TTP: Reaching Across Time: Four Thoughts on Steve Bannon and Duff Green

Permit me a few additional remarks on the commonalities between Donald Trump (the second Jackson) and Steve Bannon in 2108 and Andrew Jackson (the first Trump) and Duff Green in 1831. As you’ll know from my recent posts, I regard Green as Bannon-like. Green was the moving force behind the United States Telegraph, a new kind of political newspaper in the 1820s and 1830s, one that featured scandal, raw sensationalism, and took careful aim on those it regarded as “establishment”-types. It was also, for a time, a virulent defender of all things Jackson.

Four points resonate with me on the joining of Bannon and Green. First, the role of new, or new-ish, media is critical. Both Bannon and Green take much of their status from that. They revel in that apparent power, crafting it as their own version of the outsider status associated with Jackson and Trump, respectively. Second, both Bannon and Green plant their new media platforms directly in the audiences of new political groups and the attitudes these groups possess. Furthermore along this line, they see themselves as bridges between the president and the newly-rising groups. In the fashion of pre-social medial trolls from long-ago, they guard the bridge with zeal and vigor.

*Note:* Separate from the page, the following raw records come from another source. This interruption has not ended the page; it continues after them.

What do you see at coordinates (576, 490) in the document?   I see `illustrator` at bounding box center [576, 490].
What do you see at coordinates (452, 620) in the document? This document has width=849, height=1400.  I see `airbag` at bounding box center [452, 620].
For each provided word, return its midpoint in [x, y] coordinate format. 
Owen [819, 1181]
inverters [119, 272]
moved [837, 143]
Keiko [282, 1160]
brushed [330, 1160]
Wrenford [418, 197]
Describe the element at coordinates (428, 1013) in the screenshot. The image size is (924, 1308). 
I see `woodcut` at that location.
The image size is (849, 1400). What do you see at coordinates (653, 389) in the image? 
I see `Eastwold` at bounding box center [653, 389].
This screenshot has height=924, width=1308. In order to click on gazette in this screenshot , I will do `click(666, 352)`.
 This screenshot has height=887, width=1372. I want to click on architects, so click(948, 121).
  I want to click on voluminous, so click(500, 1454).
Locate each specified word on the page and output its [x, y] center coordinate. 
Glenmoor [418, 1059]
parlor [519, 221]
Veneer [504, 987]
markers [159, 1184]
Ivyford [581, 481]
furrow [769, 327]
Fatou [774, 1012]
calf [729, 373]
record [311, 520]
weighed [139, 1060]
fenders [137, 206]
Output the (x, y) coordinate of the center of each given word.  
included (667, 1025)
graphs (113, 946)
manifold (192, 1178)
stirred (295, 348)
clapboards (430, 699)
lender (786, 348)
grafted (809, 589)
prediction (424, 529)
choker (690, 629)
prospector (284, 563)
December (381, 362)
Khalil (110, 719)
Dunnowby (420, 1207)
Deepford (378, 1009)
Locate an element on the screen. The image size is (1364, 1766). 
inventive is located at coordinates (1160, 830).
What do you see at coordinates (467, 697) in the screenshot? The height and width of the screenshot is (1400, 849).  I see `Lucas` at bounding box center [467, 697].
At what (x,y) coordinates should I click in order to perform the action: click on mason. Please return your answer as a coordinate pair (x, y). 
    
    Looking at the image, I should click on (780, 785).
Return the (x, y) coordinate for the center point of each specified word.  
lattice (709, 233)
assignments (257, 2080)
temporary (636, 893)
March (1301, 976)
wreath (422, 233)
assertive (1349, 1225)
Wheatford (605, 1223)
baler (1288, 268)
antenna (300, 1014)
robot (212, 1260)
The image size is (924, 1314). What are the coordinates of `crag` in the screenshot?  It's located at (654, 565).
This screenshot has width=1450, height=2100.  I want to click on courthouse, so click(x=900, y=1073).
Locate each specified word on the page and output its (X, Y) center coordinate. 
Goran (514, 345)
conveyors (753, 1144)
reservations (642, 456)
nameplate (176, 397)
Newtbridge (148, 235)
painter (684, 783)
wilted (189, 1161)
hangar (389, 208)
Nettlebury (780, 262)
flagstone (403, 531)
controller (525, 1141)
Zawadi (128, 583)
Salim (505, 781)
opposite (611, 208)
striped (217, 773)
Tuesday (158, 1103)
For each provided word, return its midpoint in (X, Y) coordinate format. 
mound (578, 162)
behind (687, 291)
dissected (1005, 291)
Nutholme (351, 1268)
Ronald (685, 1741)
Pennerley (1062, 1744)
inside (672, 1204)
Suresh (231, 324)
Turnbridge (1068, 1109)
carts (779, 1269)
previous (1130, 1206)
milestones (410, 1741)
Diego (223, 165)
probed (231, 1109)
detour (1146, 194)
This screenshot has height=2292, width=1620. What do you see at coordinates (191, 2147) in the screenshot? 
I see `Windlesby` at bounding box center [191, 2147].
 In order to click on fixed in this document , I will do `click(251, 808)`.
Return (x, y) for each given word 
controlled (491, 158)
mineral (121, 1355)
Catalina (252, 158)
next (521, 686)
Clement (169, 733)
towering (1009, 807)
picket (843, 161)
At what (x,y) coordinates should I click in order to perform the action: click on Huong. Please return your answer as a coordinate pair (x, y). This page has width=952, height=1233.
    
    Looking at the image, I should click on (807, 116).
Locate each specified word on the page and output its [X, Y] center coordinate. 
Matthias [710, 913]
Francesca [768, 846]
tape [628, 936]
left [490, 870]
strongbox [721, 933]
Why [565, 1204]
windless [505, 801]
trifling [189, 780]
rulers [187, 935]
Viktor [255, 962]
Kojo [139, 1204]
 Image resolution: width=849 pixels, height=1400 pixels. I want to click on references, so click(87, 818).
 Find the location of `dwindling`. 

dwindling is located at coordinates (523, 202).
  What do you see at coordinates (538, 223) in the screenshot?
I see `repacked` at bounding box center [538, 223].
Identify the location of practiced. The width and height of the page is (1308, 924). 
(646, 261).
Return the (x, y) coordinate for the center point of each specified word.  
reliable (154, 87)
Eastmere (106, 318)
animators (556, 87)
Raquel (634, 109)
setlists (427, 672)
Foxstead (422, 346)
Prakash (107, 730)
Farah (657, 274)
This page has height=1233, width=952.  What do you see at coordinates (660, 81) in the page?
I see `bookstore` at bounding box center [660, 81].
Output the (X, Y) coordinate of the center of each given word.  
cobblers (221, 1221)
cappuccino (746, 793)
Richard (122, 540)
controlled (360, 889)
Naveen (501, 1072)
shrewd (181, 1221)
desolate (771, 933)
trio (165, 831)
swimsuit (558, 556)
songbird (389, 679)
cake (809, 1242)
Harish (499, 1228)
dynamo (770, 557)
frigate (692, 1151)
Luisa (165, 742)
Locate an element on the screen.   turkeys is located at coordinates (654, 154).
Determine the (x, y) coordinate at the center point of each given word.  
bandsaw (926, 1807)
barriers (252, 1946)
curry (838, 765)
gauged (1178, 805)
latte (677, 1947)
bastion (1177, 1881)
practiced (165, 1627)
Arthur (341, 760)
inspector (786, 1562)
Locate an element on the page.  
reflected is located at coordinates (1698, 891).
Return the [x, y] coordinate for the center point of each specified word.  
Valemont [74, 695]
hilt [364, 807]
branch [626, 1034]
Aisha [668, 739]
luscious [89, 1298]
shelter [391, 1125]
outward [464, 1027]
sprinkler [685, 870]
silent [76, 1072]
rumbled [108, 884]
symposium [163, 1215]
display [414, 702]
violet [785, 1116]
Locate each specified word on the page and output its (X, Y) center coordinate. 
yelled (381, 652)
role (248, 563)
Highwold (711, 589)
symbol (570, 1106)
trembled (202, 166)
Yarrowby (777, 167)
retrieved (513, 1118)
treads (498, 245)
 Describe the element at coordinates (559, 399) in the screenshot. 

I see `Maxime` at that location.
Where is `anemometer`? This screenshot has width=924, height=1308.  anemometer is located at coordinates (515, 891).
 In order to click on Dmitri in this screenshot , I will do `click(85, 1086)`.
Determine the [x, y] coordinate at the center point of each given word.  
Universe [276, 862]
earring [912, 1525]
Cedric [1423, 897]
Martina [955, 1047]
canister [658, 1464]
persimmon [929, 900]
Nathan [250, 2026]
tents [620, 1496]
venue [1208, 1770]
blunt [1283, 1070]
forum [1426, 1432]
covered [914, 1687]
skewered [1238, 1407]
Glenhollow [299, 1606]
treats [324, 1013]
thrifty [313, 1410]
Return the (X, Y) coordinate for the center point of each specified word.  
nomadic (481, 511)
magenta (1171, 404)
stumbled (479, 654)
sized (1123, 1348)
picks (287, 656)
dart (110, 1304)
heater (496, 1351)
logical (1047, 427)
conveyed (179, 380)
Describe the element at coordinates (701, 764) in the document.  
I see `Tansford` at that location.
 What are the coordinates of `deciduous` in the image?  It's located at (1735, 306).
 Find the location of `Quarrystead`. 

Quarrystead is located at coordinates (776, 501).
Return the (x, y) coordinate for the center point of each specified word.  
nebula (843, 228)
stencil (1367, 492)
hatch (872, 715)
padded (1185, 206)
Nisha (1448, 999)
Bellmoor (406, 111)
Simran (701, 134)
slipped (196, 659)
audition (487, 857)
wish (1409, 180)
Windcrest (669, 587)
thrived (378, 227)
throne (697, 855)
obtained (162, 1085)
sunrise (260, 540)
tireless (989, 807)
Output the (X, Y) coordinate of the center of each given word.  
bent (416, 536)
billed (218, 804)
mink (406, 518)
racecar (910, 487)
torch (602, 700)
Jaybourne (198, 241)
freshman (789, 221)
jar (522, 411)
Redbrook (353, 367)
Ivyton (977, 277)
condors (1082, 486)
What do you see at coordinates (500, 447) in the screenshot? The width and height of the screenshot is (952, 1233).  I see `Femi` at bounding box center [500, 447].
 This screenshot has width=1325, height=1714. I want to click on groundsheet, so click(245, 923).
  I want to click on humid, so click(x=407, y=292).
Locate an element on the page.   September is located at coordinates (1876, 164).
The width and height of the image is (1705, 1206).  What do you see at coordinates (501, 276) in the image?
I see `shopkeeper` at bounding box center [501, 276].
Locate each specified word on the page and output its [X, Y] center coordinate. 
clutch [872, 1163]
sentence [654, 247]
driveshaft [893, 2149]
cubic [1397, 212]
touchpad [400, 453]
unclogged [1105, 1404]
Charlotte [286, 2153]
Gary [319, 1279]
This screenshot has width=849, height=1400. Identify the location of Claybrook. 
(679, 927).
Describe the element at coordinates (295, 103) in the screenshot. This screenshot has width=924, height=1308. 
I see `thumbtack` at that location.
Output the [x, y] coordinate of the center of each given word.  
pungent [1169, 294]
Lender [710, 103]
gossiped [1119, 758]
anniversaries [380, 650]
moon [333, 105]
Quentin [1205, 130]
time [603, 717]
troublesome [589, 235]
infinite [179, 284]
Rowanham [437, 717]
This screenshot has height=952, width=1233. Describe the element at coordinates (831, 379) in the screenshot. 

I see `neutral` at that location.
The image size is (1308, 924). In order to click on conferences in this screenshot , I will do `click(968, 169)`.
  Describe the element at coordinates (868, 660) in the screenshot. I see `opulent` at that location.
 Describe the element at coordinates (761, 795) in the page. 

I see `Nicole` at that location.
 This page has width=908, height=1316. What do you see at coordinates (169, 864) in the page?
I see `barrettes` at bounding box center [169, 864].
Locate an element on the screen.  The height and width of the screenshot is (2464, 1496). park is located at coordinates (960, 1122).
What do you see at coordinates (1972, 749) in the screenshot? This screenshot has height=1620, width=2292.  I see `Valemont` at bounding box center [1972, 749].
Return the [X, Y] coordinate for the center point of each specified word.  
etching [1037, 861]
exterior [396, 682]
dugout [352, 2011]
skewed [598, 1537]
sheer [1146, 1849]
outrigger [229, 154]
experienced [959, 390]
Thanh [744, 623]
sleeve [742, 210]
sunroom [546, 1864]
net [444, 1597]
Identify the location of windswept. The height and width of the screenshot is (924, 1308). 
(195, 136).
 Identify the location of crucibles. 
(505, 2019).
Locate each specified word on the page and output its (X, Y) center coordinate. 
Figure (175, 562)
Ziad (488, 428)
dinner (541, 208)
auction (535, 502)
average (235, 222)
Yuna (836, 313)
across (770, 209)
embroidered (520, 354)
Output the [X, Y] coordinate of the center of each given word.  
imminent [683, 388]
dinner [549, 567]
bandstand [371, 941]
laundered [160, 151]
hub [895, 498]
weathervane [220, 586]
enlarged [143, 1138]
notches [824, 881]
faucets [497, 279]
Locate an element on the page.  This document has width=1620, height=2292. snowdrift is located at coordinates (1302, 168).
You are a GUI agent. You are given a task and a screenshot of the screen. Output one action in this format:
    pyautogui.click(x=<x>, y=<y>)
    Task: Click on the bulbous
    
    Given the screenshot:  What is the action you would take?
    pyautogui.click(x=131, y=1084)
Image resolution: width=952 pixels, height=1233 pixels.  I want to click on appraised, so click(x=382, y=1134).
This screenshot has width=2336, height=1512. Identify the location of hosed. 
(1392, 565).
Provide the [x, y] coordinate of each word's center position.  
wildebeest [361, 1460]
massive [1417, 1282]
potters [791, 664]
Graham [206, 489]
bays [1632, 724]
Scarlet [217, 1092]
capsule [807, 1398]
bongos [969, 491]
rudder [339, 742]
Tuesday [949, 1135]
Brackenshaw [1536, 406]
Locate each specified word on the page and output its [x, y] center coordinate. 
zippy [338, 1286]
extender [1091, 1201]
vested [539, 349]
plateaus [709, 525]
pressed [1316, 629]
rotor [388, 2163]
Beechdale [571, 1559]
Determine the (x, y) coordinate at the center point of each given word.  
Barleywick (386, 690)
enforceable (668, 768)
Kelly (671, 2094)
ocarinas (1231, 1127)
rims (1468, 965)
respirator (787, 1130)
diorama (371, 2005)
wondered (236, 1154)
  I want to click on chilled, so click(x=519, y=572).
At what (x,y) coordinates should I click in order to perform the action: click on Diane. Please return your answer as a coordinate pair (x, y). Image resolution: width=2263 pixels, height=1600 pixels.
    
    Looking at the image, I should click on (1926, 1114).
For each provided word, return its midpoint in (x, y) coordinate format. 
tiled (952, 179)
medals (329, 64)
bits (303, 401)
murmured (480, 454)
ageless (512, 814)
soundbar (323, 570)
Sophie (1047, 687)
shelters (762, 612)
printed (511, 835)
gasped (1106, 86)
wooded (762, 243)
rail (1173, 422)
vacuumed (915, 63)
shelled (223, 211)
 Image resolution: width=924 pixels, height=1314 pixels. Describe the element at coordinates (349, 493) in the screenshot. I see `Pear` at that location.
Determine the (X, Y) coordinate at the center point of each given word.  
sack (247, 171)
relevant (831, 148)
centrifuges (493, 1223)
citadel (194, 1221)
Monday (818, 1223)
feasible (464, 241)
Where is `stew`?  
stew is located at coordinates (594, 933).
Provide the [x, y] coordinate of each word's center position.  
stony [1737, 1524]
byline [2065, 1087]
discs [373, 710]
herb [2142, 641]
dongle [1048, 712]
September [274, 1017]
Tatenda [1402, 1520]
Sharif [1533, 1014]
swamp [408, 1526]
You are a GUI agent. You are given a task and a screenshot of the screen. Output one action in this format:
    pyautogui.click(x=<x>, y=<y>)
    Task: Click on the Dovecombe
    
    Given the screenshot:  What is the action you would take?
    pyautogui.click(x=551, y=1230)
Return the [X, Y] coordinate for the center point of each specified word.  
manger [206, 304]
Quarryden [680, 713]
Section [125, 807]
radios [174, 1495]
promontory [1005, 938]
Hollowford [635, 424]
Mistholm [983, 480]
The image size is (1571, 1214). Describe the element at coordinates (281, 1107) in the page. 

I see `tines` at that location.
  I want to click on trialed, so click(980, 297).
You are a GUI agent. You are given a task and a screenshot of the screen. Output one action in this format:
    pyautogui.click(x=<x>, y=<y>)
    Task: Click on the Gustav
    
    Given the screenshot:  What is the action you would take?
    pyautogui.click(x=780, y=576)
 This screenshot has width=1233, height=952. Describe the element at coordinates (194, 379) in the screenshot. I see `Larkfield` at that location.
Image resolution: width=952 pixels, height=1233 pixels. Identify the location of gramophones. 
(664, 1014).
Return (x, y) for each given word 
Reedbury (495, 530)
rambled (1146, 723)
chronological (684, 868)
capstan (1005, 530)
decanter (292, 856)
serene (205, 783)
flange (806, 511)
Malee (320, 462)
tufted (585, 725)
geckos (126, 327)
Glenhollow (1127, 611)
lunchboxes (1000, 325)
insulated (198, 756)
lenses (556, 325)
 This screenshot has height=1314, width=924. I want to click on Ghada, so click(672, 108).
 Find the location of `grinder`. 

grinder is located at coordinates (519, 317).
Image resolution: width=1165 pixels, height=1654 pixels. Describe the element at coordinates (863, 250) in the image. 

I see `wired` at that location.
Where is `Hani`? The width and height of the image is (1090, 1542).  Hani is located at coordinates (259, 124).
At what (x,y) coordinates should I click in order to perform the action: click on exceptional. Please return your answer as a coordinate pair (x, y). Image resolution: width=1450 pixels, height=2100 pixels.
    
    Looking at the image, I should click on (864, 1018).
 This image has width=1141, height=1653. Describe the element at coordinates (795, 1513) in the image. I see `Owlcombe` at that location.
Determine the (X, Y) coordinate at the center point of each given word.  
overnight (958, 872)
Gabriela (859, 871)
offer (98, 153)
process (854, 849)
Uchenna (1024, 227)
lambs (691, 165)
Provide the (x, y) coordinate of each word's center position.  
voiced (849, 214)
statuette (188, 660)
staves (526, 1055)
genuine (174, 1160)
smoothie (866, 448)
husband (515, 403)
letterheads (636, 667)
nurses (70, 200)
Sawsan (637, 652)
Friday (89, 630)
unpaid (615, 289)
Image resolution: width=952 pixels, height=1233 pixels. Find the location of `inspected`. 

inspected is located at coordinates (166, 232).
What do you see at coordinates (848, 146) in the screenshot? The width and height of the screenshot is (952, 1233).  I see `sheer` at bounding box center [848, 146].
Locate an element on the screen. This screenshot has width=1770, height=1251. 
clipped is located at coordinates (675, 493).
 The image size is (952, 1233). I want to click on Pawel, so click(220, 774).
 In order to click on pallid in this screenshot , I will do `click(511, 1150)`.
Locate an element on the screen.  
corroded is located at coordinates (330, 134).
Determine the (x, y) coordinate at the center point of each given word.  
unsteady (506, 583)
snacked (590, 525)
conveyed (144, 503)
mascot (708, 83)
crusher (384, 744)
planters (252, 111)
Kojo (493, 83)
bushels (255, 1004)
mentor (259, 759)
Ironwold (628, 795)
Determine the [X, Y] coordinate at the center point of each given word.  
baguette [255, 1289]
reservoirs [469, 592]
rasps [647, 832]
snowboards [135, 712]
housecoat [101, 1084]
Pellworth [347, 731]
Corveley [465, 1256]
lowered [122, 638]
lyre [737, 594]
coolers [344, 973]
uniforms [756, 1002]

Third, the dispute between media outlets and the president identified with those outlets, while personal and petty, also has connections to much bigger issues. Fourth, the split comes early on, before any re-election campaign. Naturally, many important differences exist between Bannon in 2018 and Green in 1831. For me, the truly startling thing is how many similarities there are in spite of the differences.